Not that I knew anything about having an art career at this stage of my life. In my mid-forties, I was well past the point where anyone, including myself, would expect one out of me anymore. There was a time, long ago, when those expectations were rife. 

If any such thing were to occur, it would’ve been then, when I was in the perfect place, position, and at the perfect age to begin to establish one.

From August, 1989 until March, 1991, I was an artist’s assistant in New York, living and working in Manhattan.  

My employer at the time was one of less than a handful of artists included in the yearly 100 most influential people in the arts edition of Art in America. One who was doing everything possible to assist me in every way possible along those lines, including giving me space in his studio to paint and who was frankly annoyed at my evident lack of drive in that arena. 

I was rubbing shoulders with all the right people; other blue chip artists, gallery and museum directors, collectors, etc. A conversation with Arne Glimcher, Director of my employer’s gallery, Pace, while viewing one of my paintings in progress: Where do you show your work? Nowhere? Really? But I know I’ve seen it somewhere. Later, passed through Chuck, he’d recalled he’d seen something similar recently at Lucas Samaras’ studio.

Over and over, New York was displaying its willingness to embrace me and my artistic ambitions, yet there I stood, arms slack at my sides, unwilling to grasp hold of the notion myself. It’s as if I’d taken fellow Manhattan dweller Woody Allen’s quote to heart: “I’d never join a club that would allow a person like me to be a member.” 

Call it lack of ambition. Call it a fear of success, a fear of failure. Call it overstimulation. Maybe I was too young. Maybe I didn’t realize the gift I’d been given.
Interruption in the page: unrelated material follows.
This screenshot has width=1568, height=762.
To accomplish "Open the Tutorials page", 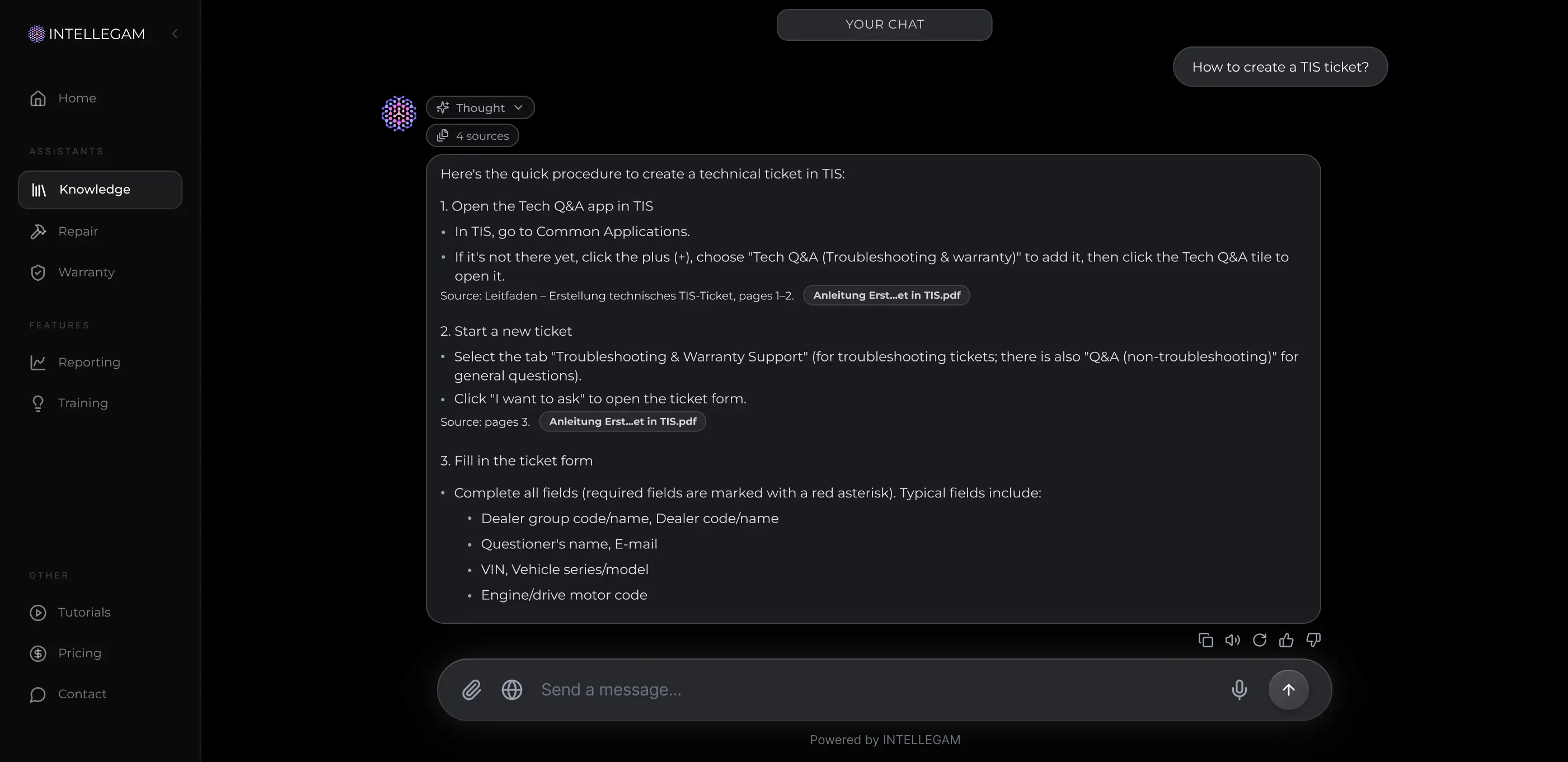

Call it what you want, the end result was that I had definitely let go of my jejune dreams of being an artist.

At this point, nearly two and a half decades later, the only thing that was definite was that the moment I had jettisoned any hopes of an art career – searching for something, anything else to do with my hands – coincided with the day, as I’d just told a student hours prior, that I’d slipped a book on building wood strip canoes off of a shelf in The Strand Bookstore.